§ Problem to work on: Let your answer be the line containing "Given: Open the editor" and every line below it to the end of the records, copied exactly.

[Data entries]
========================================================================
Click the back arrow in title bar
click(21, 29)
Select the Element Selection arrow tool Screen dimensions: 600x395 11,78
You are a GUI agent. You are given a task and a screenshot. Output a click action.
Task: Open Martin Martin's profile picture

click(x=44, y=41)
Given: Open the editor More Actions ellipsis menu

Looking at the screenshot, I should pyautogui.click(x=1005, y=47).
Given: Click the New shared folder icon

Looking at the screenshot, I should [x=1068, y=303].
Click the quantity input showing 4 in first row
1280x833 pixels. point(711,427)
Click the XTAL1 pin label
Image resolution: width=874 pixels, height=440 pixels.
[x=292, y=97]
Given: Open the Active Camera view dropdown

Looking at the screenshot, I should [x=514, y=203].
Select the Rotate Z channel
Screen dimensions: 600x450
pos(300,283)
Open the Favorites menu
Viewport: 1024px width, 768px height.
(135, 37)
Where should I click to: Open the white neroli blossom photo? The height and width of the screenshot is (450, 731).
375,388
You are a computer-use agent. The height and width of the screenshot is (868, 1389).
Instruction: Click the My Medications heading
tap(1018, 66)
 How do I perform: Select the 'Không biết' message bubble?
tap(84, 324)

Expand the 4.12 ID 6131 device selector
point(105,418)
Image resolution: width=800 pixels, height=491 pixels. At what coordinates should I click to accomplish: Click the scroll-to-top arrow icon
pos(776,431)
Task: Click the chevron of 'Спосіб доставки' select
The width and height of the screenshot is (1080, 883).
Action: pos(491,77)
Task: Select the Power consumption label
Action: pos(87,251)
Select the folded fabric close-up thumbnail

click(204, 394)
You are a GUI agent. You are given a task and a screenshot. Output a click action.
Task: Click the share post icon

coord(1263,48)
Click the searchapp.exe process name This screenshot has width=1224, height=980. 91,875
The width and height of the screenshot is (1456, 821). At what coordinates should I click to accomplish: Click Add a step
========================================================================
§ Problem solution:
Given: Open the editor More Actions ellipsis menu

Looking at the screenshot, I should pyautogui.click(x=1005, y=47).
Given: Click the New shared folder icon

Looking at the screenshot, I should [x=1068, y=303].
Click the quantity input showing 4 in first row
1280x833 pixels. point(711,427)
Click the XTAL1 pin label
Image resolution: width=874 pixels, height=440 pixels.
[x=292, y=97]
Given: Open the Active Camera view dropdown

Looking at the screenshot, I should [x=514, y=203].
Select the Rotate Z channel
Screen dimensions: 600x450
pos(300,283)
Open the Favorites menu
Viewport: 1024px width, 768px height.
(135, 37)
Where should I click to: Open the white neroli blossom photo? The height and width of the screenshot is (450, 731).
375,388
You are a computer-use agent. The height and width of the screenshot is (868, 1389).
Instruction: Click the My Medications heading
tap(1018, 66)
 How do I perform: Select the 'Không biết' message bubble?
tap(84, 324)

Expand the 4.12 ID 6131 device selector
point(105,418)
Image resolution: width=800 pixels, height=491 pixels. At what coordinates should I click to accomplish: Click the scroll-to-top arrow icon
pos(776,431)
Task: Click the chevron of 'Спосіб доставки' select
The width and height of the screenshot is (1080, 883).
Action: pos(491,77)
Task: Select the Power consumption label
Action: pos(87,251)
Select the folded fabric close-up thumbnail

click(204, 394)
You are a GUI agent. You are given a task and a screenshot. Output a click action.
Task: Click the share post icon

coord(1263,48)
Click the searchapp.exe process name This screenshot has width=1224, height=980. 91,875
The width and height of the screenshot is (1456, 821). At what coordinates should I click to accomplish: Click Add a step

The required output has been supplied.